Who is gaining from all that then? The handful of Indian entrepreneurs, who are not even representative of the Indian populace. The middle class Indians are again stretched over their limits to pay their medical bills as the government health services are ripped at the seams to accommodate even the below poverty line population. As the world becomes a global village and the enterprising global citizens are ruling it, history is repeating itself again; the average Indian is again, wrung out dry, by the businessmen. Just like the East India Company. Indian pharmaceutical industry is hit, because the Indian population is the second in the world, soon to become the first. And the poor life conditions are promoting poor health conditions and thus boosting the growth. Cheap labour (afforded by large population) is aiding that growth. India is also doing a lot in terms of energy research. But it is not even ready to implement the researches, thanks to the selfish interests of the corrupt Indian administrative system. The Indian administrative system also acts as the British Raj, caring for the select few: the entrepreneurs – the East India Company replacements. How convenient. The racist/nationalist angle that worked for 1947 is not working very well either with Indian people at the helm of things.

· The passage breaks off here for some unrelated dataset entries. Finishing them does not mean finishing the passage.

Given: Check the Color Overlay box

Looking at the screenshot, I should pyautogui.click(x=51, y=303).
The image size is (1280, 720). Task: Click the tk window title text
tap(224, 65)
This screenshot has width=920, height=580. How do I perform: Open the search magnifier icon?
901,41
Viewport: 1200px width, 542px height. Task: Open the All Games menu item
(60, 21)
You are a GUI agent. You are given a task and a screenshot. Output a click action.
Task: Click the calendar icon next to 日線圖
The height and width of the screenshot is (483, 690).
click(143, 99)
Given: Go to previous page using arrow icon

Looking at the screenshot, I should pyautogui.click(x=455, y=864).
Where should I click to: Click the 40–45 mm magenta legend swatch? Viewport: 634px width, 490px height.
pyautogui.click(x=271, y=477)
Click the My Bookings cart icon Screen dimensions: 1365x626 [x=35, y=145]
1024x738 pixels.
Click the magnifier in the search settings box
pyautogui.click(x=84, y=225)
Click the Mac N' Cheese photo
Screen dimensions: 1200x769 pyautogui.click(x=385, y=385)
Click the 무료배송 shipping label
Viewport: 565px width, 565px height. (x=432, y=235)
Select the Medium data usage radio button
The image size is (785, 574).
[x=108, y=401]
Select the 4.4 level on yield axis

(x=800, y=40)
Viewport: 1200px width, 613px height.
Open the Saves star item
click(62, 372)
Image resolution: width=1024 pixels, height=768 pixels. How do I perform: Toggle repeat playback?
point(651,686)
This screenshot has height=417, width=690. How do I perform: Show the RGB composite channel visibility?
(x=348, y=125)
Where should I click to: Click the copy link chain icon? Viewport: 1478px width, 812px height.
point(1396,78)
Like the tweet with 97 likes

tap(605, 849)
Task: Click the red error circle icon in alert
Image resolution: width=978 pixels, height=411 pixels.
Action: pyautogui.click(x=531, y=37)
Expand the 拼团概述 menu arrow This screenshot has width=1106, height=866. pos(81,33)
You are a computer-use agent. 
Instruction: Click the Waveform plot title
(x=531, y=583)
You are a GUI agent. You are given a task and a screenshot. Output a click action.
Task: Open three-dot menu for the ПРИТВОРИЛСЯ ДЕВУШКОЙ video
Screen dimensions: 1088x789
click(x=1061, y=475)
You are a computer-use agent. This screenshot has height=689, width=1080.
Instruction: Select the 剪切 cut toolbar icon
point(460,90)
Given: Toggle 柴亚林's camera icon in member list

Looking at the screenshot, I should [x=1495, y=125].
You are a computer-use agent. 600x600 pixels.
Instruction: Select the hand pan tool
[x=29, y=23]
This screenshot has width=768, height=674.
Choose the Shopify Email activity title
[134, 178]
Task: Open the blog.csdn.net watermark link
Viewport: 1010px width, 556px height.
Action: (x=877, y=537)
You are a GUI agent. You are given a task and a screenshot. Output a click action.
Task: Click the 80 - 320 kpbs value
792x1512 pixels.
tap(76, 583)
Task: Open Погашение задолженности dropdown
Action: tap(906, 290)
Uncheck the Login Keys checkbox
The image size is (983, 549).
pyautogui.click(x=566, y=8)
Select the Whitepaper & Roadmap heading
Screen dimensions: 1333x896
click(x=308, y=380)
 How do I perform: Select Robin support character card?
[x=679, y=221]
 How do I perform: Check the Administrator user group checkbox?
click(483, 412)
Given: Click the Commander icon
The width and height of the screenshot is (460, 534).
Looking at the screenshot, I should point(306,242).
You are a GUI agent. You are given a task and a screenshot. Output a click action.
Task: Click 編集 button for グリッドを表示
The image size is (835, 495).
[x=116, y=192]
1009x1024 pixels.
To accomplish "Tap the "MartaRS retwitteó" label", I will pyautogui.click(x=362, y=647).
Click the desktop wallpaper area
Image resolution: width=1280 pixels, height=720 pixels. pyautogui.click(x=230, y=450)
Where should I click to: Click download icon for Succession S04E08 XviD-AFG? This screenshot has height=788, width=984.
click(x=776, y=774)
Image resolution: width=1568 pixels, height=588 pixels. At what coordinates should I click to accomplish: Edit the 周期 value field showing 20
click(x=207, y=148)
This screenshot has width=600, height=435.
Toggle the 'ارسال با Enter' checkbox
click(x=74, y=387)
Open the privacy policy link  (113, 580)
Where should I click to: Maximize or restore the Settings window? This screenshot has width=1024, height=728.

The same arguments can be reiterated for the other instances, she so meticulously covered in her ‘documentary’. India is not only the handful few metro cities with their speedy metro-railway and flashy neon glow. That’s a special case, not the general. The actual India is where the construction workers live; where metro commuters will walk out to. The ones who have given up on fighting for their rights, for their lives; the ones who have accepted the corruption of our administrative system, accepted that to have a better life depends on tricking fellow human beings to propel yourself to riches (just like the Mallyas and the likes of them did). The ones whose pseudo-respite from the struggle of survival is the odd Bollywood item song and the ODIs and the T-20s: the near-unreal humans living the wild fantasies that the common men can only dream of. The so-called growth of India is not happening nationwide. It is concentrated in the metro-cities and soon-to-be metro-cities. And will continue to be concentrated in the same few places. And the boundary between the metro and the retro India is continuing to get starker and starker, leading to more jealousy and frustration among the repressed (and major) populace, leading to more crime around the edges of these growth-bubbles. Noida is a very good (albeit grim) example.

And on top of it, the mass-frustrations are being channelized by the political parties into political vindications, to fool people into believing they are doing something for themselves, in the guise of religious and social riots, while they are just helping one selfish politician or the other, acting as the fodder units in their political power battles. That average human beings are inherently lazy and dislike actually working on long-term goals for their improvement, is adding to it.

What this documentary will do (and is already doing) though, is, it is fuelling the impulsive, bubble-like ego that the common people possess (and are systematically injected through the mechanics of ill-informed tradition, culture and education), to keep them distracted from the actual problems, so that the selfishness of the Haves can continue uninterrupted and the Have-nots can carry on with their brainless chest-thumping of ‘their’ achievements through doing nothing at all.